Good morning Reader,
Enjoying your Saturday morning? I must say I find Saturday to be a rather rubbish day, don't get what all the fuss is about.
Speaking of opinions I was being a wall-flower the other day and listening to a conversation that I don't think I was really a part of but hey, better than standing by myself while another group of people all enjoy each other's company right? The upside is that it gave me the opportunity to really analyse how these people were acting and wonder why.
The situation was that one person was telling the others about a holiday they had taken recently, specifically about a building they had been very impressed by. Another participant of this conversation happened to have been to the same building within the last year but they had found it quite underwhelming. At first it seemed to be just a casual exchange:
"I went to this great building. All the stonework and painting was so intricate, I'd never seen anything like it. It was incredible!"
"Oh really? I found it kind of dull. I mean it wasn't that great".
Now this doesn't seem a likely catalyst for conflict but surprisingly it was. A building they both saw at different times and, in all likelihood, neither will ever see again.
However things snowballed from there. They both appeared to take affront to the other's comments and started trying to explain why theirs was the valid opinion and why the other's was invalid, wrong or just dumb. I'm sure we are all well aware though that changing a person's opinion like this is about as easy as pole vaulting the moon with a toothpick. Both of them ended up frustrated and emotional and even angry with each other.
So I had to ask myself why? Why do we invest ourselves so heavily in caring about other people's opinions? They are just opinions. They aren't facts, they don't mean that we are wrong or that our opinions are worth less (although if we are being honest with our selves the value of an opinion is about the same as that toothpick you tried to jump over the moon with. What were you thinking?).

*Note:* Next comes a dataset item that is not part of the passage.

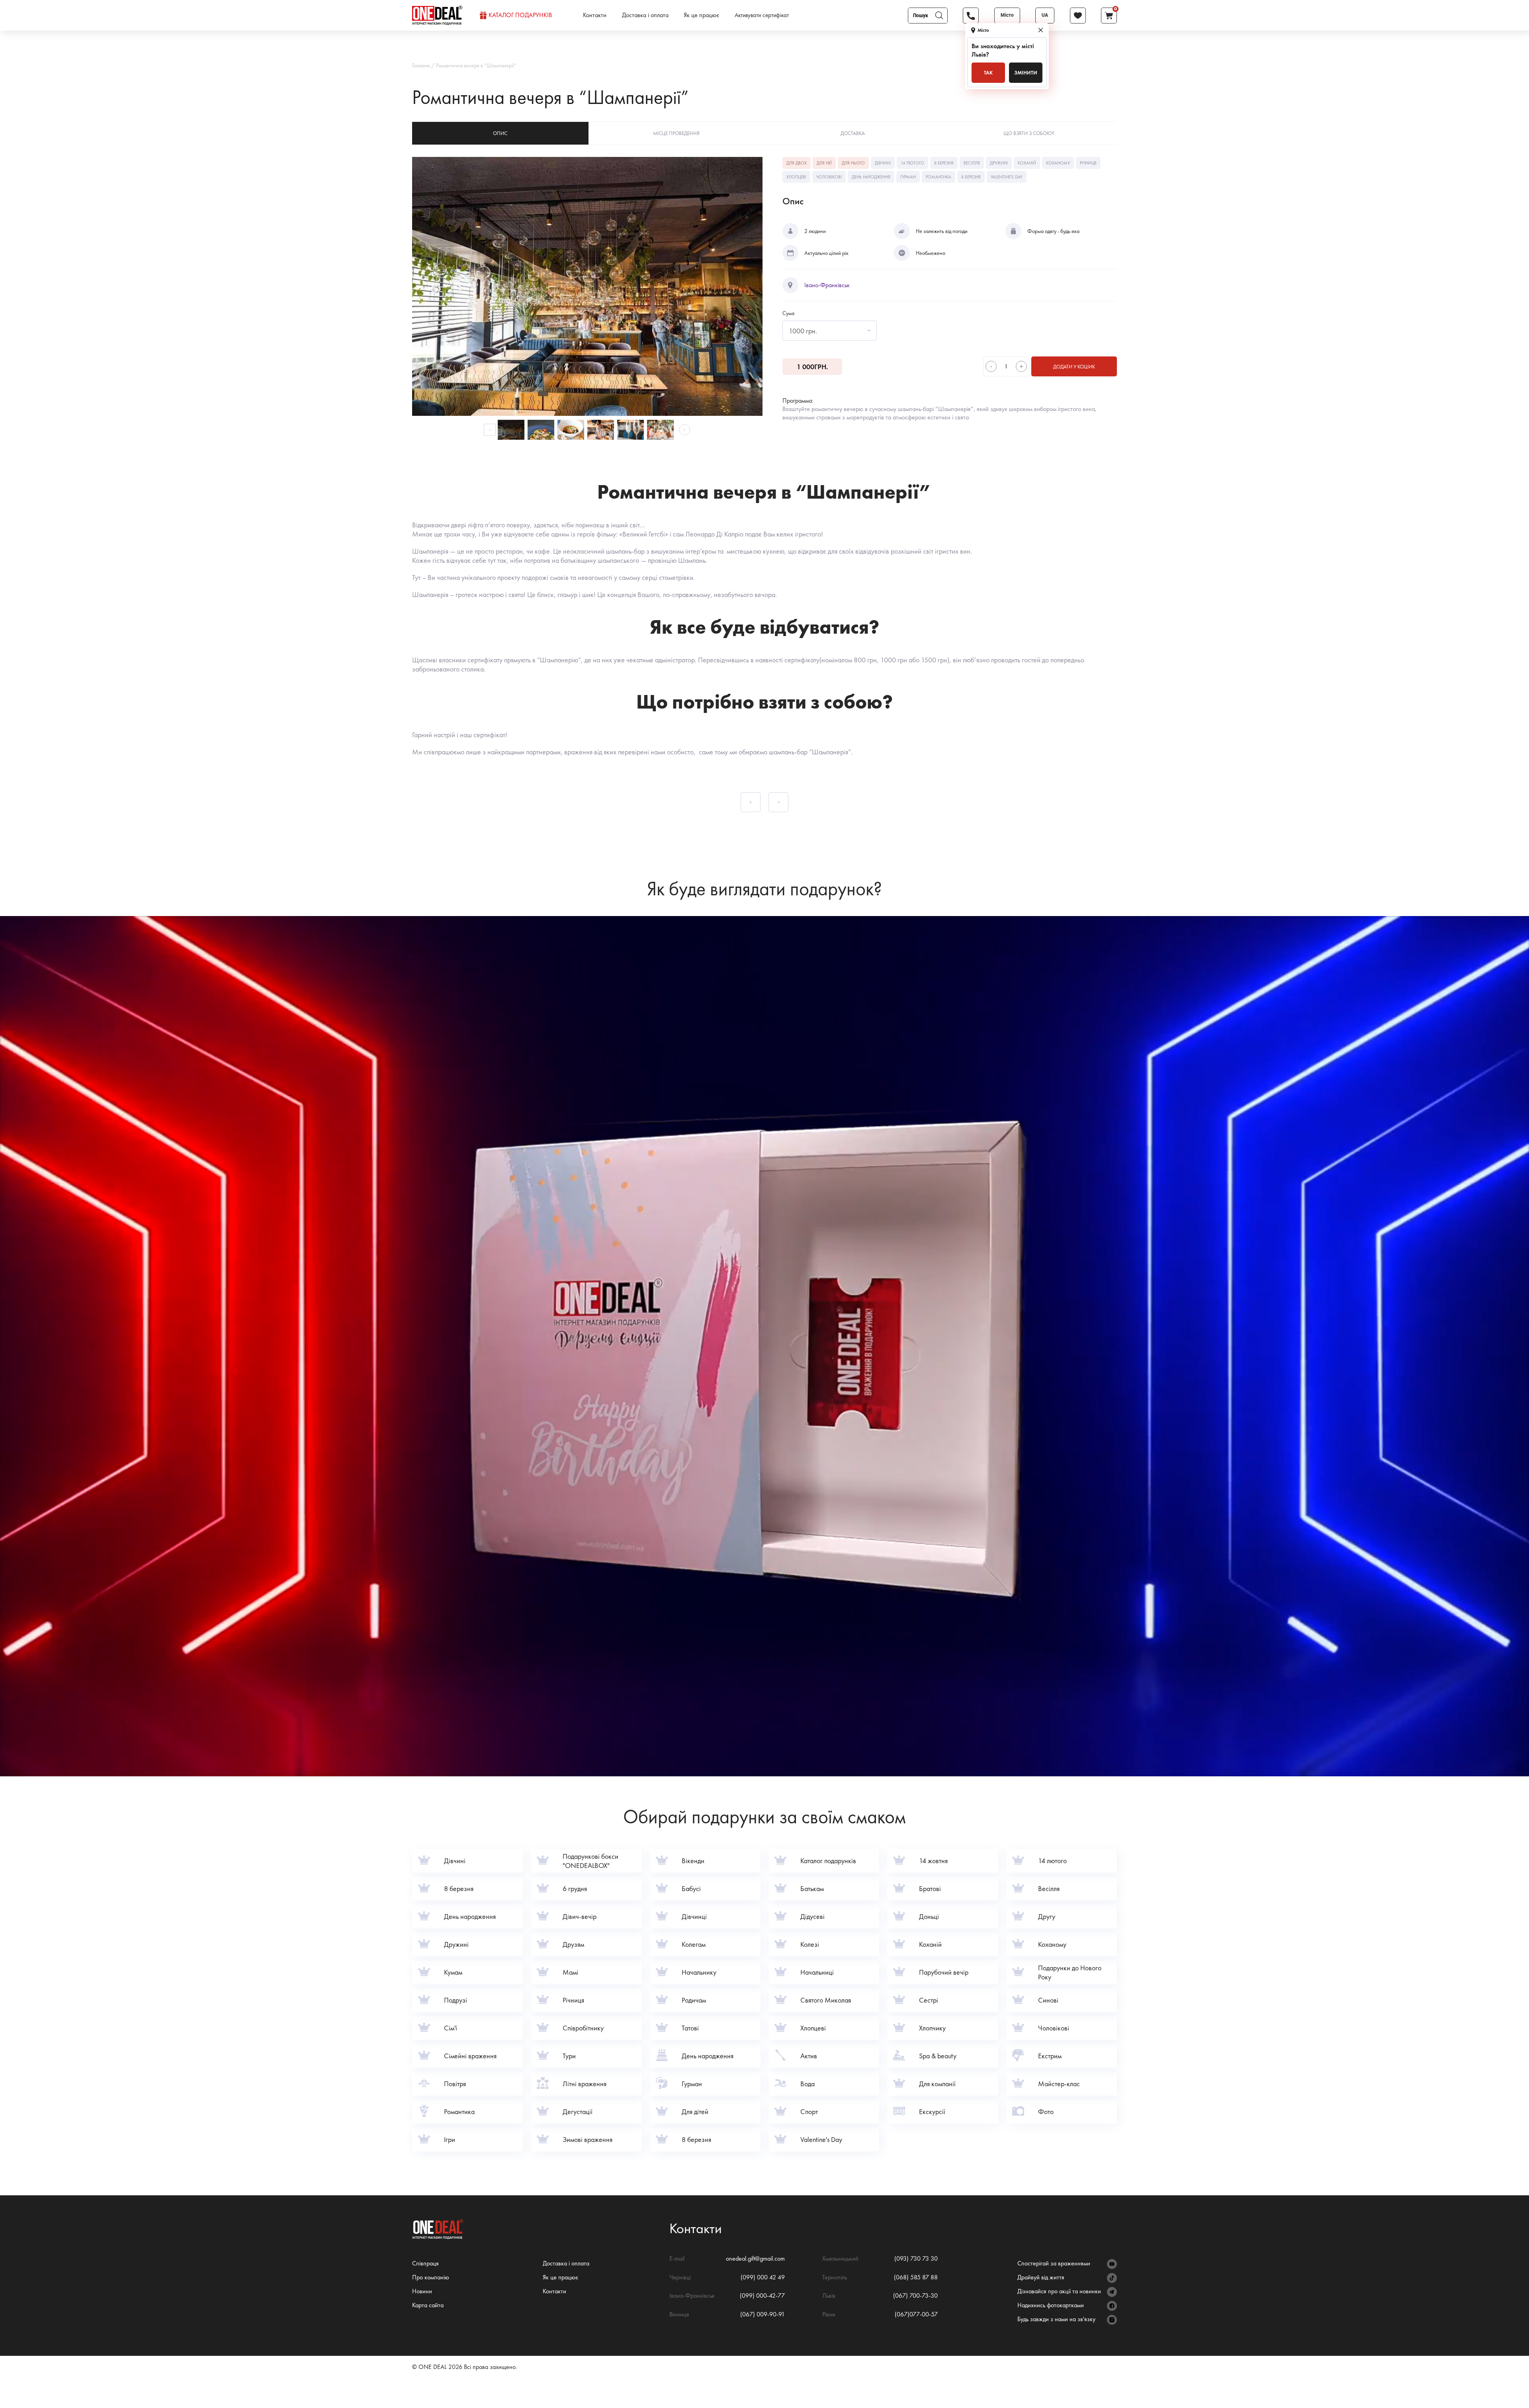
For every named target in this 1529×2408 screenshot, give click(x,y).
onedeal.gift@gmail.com (755, 2258)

I started to think perhaps it's a bit of a mirror effect. People these days seem to have an extremely over-inflated idea of what their opinions are worth. Imagining every random thought that pops into their head as some kind of a pearl of wisdom (by the way I am aware of the irony of saying this in my blog where I post all the random crap I come up with when I have too much time on my hands). Maybe if we all took a couple steps back down toward Earth and realised our opinions are not worth anything until you take them further and turn them into a real statement with supporting evidence and clearly stated objectives and conditions we would realise that other's opinions are also not really worth anything. This doesn't mean don't express your opinion or don't listen when other people express theirs, just realise that it doesn't have to have any real bearing on you or anything else in the world.